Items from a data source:
- - - - -
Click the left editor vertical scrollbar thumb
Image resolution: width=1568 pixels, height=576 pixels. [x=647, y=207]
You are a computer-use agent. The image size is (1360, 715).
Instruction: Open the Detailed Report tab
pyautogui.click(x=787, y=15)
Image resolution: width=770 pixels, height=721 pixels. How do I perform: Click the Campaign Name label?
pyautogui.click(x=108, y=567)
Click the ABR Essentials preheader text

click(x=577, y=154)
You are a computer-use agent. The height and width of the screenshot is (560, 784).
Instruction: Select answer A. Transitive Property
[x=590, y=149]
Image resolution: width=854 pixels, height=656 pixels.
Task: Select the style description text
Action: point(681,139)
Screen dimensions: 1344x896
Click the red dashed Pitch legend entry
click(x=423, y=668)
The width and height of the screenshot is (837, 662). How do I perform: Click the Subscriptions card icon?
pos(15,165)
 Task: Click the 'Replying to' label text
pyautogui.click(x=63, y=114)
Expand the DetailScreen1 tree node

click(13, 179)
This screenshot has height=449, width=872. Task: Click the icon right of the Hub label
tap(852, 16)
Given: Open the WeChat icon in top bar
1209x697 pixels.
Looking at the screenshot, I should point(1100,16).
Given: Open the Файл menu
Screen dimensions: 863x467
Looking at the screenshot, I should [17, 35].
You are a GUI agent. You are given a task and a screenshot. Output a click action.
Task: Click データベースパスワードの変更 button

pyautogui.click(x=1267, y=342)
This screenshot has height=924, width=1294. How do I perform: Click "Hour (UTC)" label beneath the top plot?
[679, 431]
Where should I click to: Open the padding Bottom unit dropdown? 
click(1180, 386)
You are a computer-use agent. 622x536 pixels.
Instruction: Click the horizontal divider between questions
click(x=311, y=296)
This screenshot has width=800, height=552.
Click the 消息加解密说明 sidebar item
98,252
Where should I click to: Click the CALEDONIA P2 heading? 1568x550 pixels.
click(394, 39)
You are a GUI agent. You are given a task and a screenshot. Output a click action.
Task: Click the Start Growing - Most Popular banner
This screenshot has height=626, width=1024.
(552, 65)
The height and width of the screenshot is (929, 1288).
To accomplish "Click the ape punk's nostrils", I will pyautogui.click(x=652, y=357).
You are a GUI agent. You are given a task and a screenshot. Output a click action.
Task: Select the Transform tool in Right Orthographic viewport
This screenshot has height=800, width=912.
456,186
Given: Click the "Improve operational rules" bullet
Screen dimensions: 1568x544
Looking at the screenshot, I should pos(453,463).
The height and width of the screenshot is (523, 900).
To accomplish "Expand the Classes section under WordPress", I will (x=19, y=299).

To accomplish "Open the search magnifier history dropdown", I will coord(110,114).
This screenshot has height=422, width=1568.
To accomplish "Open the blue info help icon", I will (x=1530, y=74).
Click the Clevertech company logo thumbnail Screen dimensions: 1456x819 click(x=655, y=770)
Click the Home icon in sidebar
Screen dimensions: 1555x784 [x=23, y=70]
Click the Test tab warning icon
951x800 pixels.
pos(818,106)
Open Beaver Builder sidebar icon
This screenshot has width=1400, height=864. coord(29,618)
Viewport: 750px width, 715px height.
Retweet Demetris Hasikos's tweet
- - - - -
What you should do. In full and without change, transcribe the entries.

Written answer.
Click the left editor vertical scrollbar thumb
Image resolution: width=1568 pixels, height=576 pixels. [x=647, y=207]
You are a computer-use agent. The image size is (1360, 715).
Instruction: Open the Detailed Report tab
pyautogui.click(x=787, y=15)
Image resolution: width=770 pixels, height=721 pixels. How do I perform: Click the Campaign Name label?
pyautogui.click(x=108, y=567)
Click the ABR Essentials preheader text

click(x=577, y=154)
You are a computer-use agent. The height and width of the screenshot is (560, 784).
Instruction: Select answer A. Transitive Property
[x=590, y=149]
Image resolution: width=854 pixels, height=656 pixels.
Task: Select the style description text
Action: point(681,139)
Screen dimensions: 1344x896
Click the red dashed Pitch legend entry
click(x=423, y=668)
The width and height of the screenshot is (837, 662). How do I perform: Click the Subscriptions card icon?
pos(15,165)
 Task: Click the 'Replying to' label text
pyautogui.click(x=63, y=114)
Expand the DetailScreen1 tree node

click(13, 179)
This screenshot has height=449, width=872. Task: Click the icon right of the Hub label
tap(852, 16)
Given: Open the WeChat icon in top bar
1209x697 pixels.
Looking at the screenshot, I should point(1100,16).
Given: Open the Файл menu
Screen dimensions: 863x467
Looking at the screenshot, I should [17, 35].
You are a GUI agent. You are given a task and a screenshot. Output a click action.
Task: Click データベースパスワードの変更 button

pyautogui.click(x=1267, y=342)
This screenshot has height=924, width=1294. How do I perform: Click "Hour (UTC)" label beneath the top plot?
[679, 431]
Where should I click to: Open the padding Bottom unit dropdown? 
click(1180, 386)
You are a computer-use agent. 622x536 pixels.
Instruction: Click the horizontal divider between questions
click(x=311, y=296)
This screenshot has width=800, height=552.
Click the 消息加解密说明 sidebar item
98,252
Where should I click to: Click the CALEDONIA P2 heading? 1568x550 pixels.
click(394, 39)
You are a GUI agent. You are given a task and a screenshot. Output a click action.
Task: Click the Start Growing - Most Popular banner
This screenshot has height=626, width=1024.
(552, 65)
The height and width of the screenshot is (929, 1288).
To accomplish "Click the ape punk's nostrils", I will pyautogui.click(x=652, y=357).
You are a GUI agent. You are given a task and a screenshot. Output a click action.
Task: Select the Transform tool in Right Orthographic viewport
This screenshot has height=800, width=912.
456,186
Given: Click the "Improve operational rules" bullet
Screen dimensions: 1568x544
Looking at the screenshot, I should pos(453,463).
The height and width of the screenshot is (523, 900).
To accomplish "Expand the Classes section under WordPress", I will (x=19, y=299).

To accomplish "Open the search magnifier history dropdown", I will coord(110,114).
This screenshot has height=422, width=1568.
To accomplish "Open the blue info help icon", I will (x=1530, y=74).
Click the Clevertech company logo thumbnail Screen dimensions: 1456x819 click(x=655, y=770)
Click the Home icon in sidebar
Screen dimensions: 1555x784 [x=23, y=70]
Click the Test tab warning icon
951x800 pixels.
pos(818,106)
Open Beaver Builder sidebar icon
This screenshot has width=1400, height=864. coord(29,618)
Viewport: 750px width, 715px height.
Retweet Demetris Hasikos's tweet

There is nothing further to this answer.